Republicans ready to forget Romney and embrace Rep. Ryan on Medicare
Mitt Romney’s Medicare budget might be fading away just as quickly as Romney himself.
During the campaign, candidate Romney repeatedly hammered President Obama for cutting $716 billion from Medicare as part of his signature healthcare law. Romney pledged to repeal those cuts in a break from his running mate, Rep. Paul Ryan (R-Wis.).
{mosads}Ryan, the House Budget Committee Chairman, had preserved Obama’s Medicare cuts in two consecutive budget proposals that repealed the rest of the Affordable Care Act. Ryan is now back at work crafting his next budget, and Republicans on his committee say the $716 billion in Medicare cuts will likely survive.
Rep. Rob Woodall (R-Ga.) said the $716 billion cut is part of the committee’s over-arching plan to save and reform Medicare. He said he doesn’t expect Ryan to back away from any part of that goal just because Romney was on a different page.
“Something could have happened during that experience at the top of the ticket where he said, ‘Golly, I am now thinking of some new and different ways to crack this same nut.’ I would certainly welcome all of those new ideas, but again, this is something we’ve been working very hard at. This is a sound proposal,” Woodall said.

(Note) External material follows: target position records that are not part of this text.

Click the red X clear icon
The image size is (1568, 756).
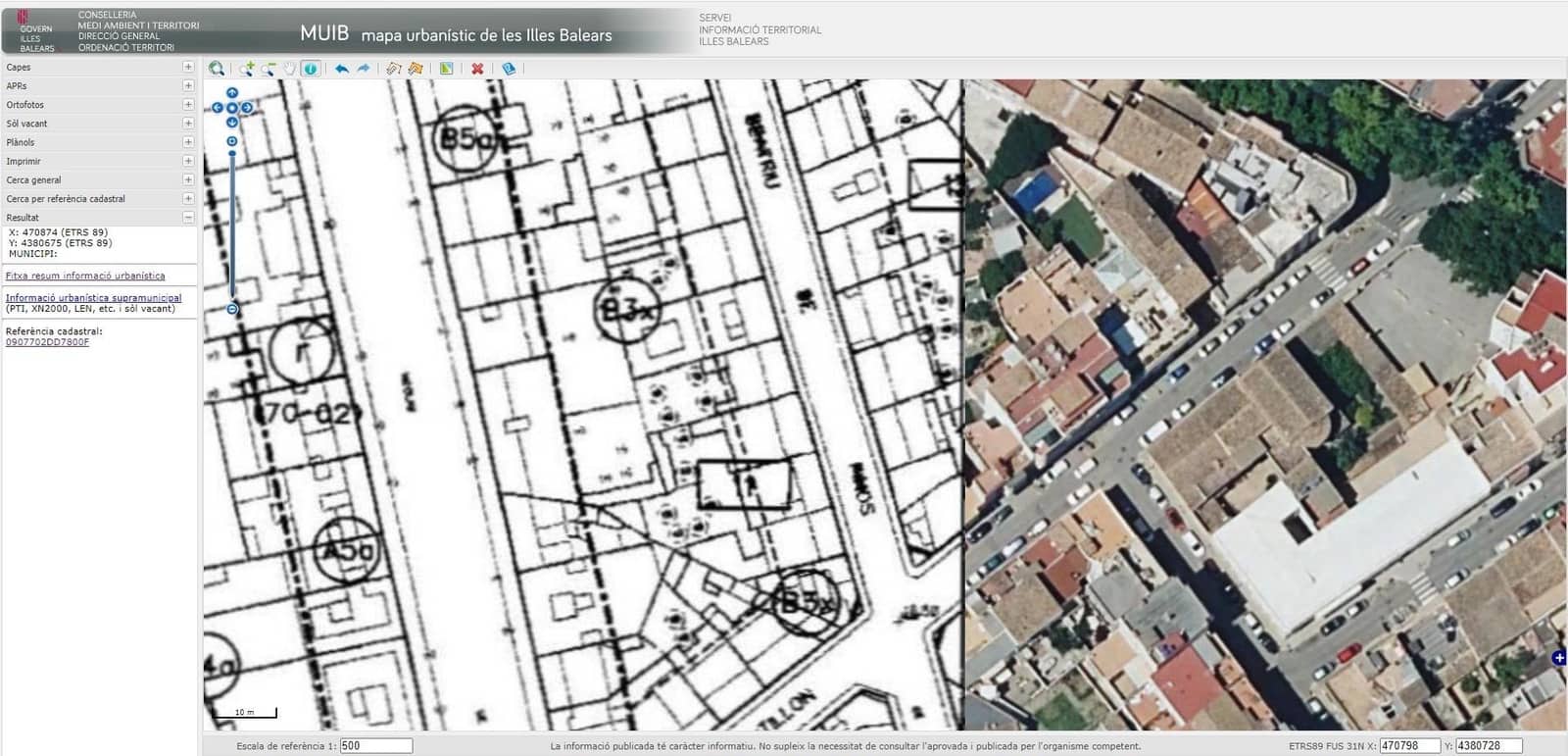point(477,69)
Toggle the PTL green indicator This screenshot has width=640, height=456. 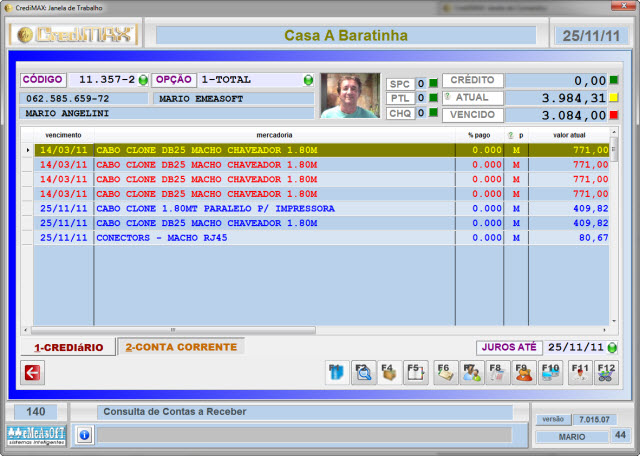pos(433,98)
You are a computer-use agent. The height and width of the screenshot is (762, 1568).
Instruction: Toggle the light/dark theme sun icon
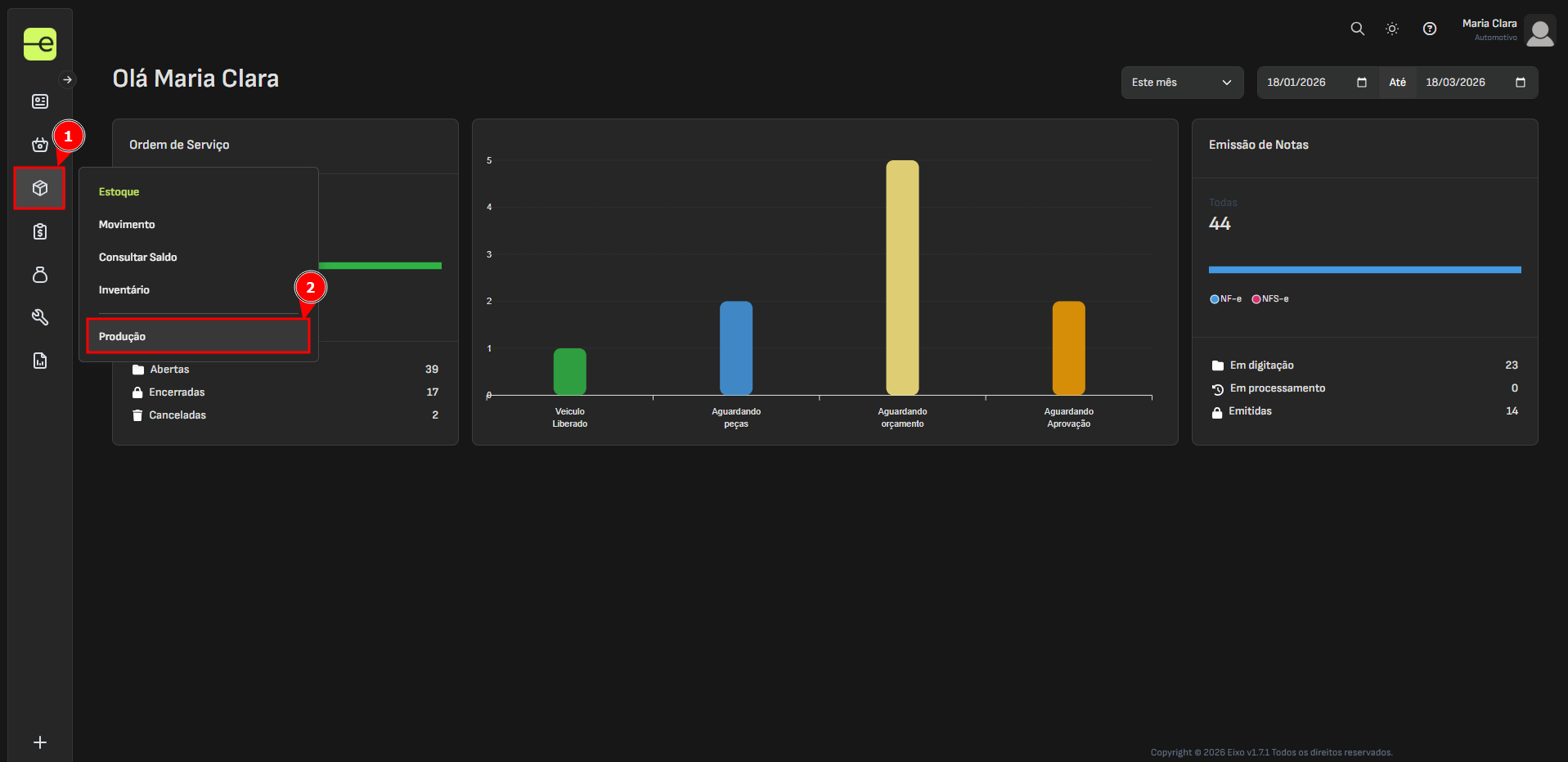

Woodall said it’s hard to predict the specifics of next year’s budget outline because so much could change during negotiations over the looming “fiscal cliff.” But he praised Ryan’s leadership in advancing a plan for Medicare and said he doesn’t expect the committee to “dodge” that effort.
“I don’t think you can offer a serious budget without trying to save the Medicare program for another generation and two and three,” Woodall said. “So yes, Paul Ryan is a serious chairman, we think we’re a serious committee. I would not imagine us doing anything that dodges that responsibility.”

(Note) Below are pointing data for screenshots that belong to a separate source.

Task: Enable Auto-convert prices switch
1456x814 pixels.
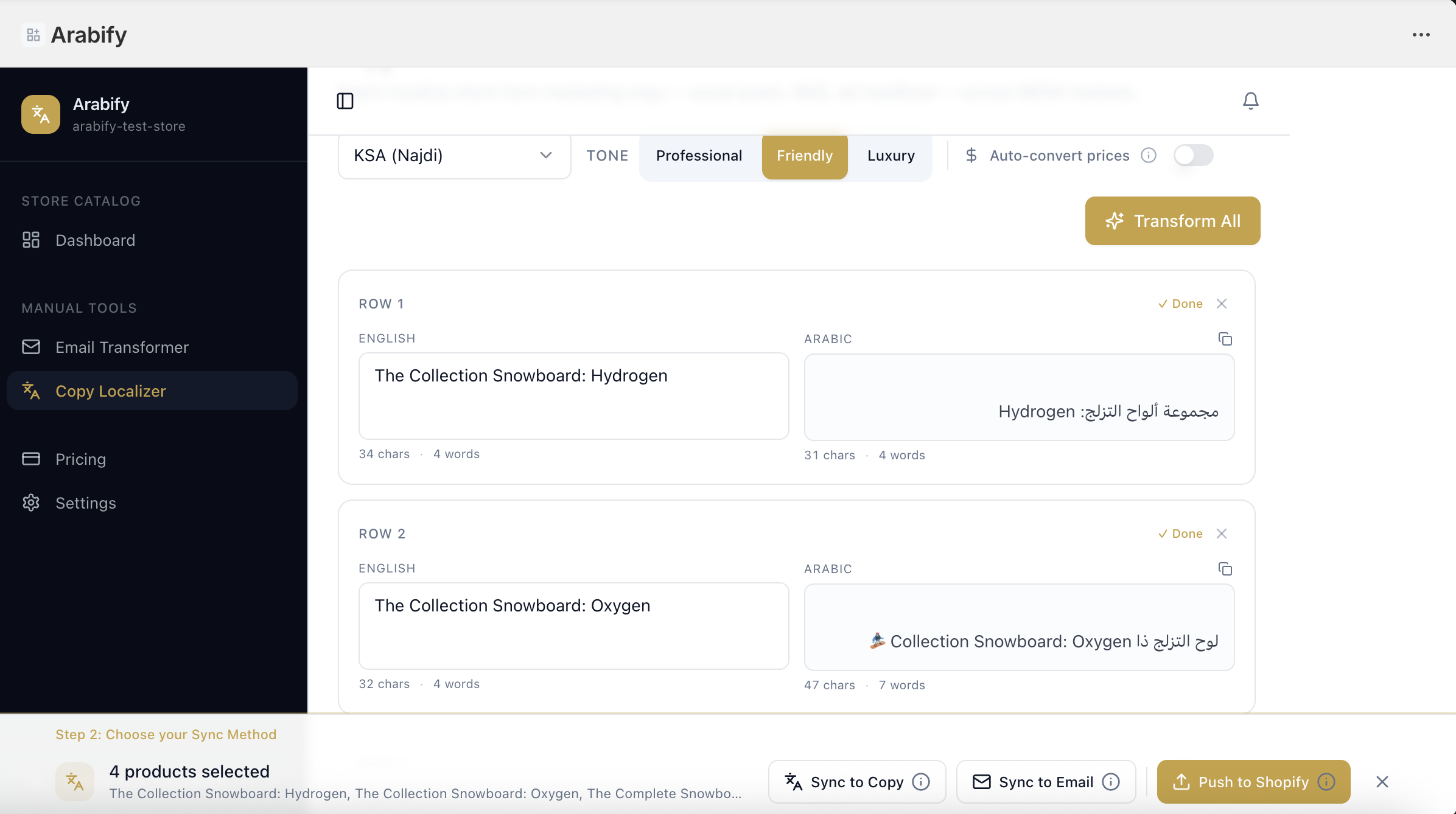Action: 1193,156
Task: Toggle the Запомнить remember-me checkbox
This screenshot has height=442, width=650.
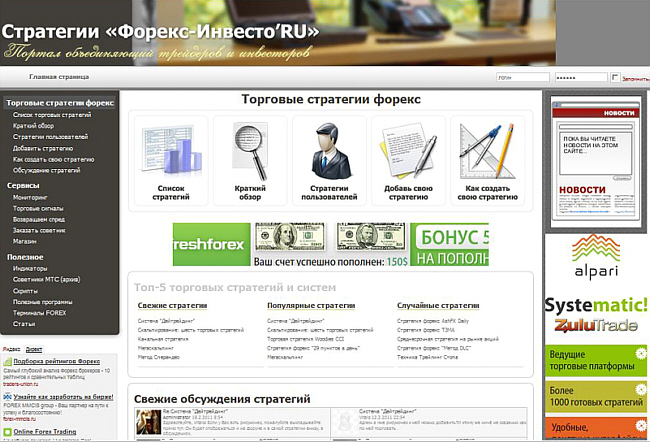Action: tap(615, 77)
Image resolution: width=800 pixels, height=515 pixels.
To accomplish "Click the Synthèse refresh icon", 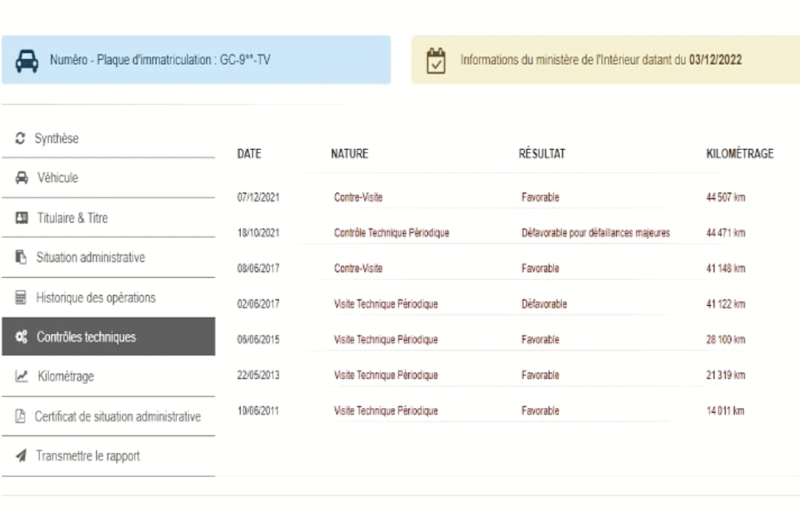I will click(20, 139).
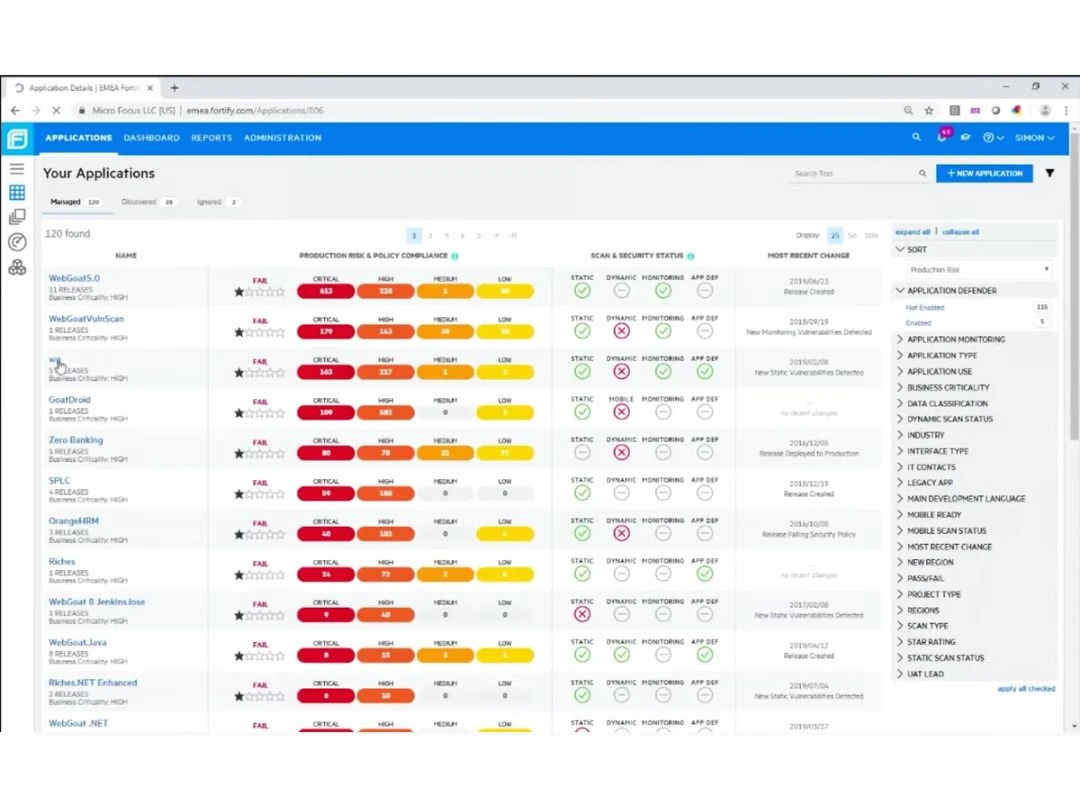Click the filter funnel icon
1080x810 pixels.
click(1050, 173)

Rep. Tom Price (R-Ga.), a strongly conservative doctor who had Ryan’s backing in a failed leadership bid, also said the House GOP has laid a solid foundation for Medicare reform. Ryan’s budget restructured Obama’s Medicare cuts to strengthen the program, he said.
“My preference is our budget,” Price said when asked whether he supports Romney’s approach to the Medicare cuts or Ryan’s.
Attacking Obama over the $716 billion in Medicare cuts was at times a difficult needle for the Romney campaign to thread, largely because the savings were the only part of “ObamaCare” that Ryan didn’t want to repeal. Former President Bill Clinton noted the contradiction at the Democratic convention, saying it “takes some brass to attack a guy for doing what you did.”
Before joining the campaign, Ryan answered that charge by saying Medicare did need to be cut, but the savings should be reinvested in Medicare rather than used to pay for the new benefits in Obama’s healthcare law. The specific reductions weren’t the problem, Ryan said — it was how Obama used them.
Price echoed that criticism last week, saying Ryan’s budget “moved” Obama’s Medicare savings so that they wouldn’t be spent on new programs.
“In order to make it so that those bad things don’t happen, you’ve got to go get those cuts. So the line in the budget is, you’ve got to go get those cuts and move them,” Price said.
But Romney went further than Ryan, saying he would repeal the Medicare cuts and restore the $716 billion in spending — a move that would have shortened Medicare’s lifespan, not lengthened it, as Romney suggested.
It was a helpful political tactic, but substantively, it was a pledge to raise entitlement spending by $716 billion — from a candidate who promised to cut entitlements, and picked the entitlement-slashing Ryan as his running mate.
Romney’s rhetoric rankled some conservatives and supporters of Ryan’s more dramatic Medicare overhaul, who feared Romney was making it harder to make badly needed spending cuts in the future.
When pressed about their differing positions during the campaign, Romney and Ryan simply said that because Romney was at the top of the ticket, his approach to Medicare would carry the day.
Now, though, Republicans are largely casting off Romney as a failed candidate with no real claim to the party’s political or intellectual future, while Ryan is still seen as a political star who could run again for national office. And among his fellow Republicans, Ryan’s approach to Medicare is also back on top.
“What I think is we’re going to be fairly consistent on our budget,” said Rep. James Lankford (R-Okla.), another Budget Committee member. “What we tried to lay out in Budget, I don’t think is unrealistic … What we build on comes on the foundation we’ve already laid.”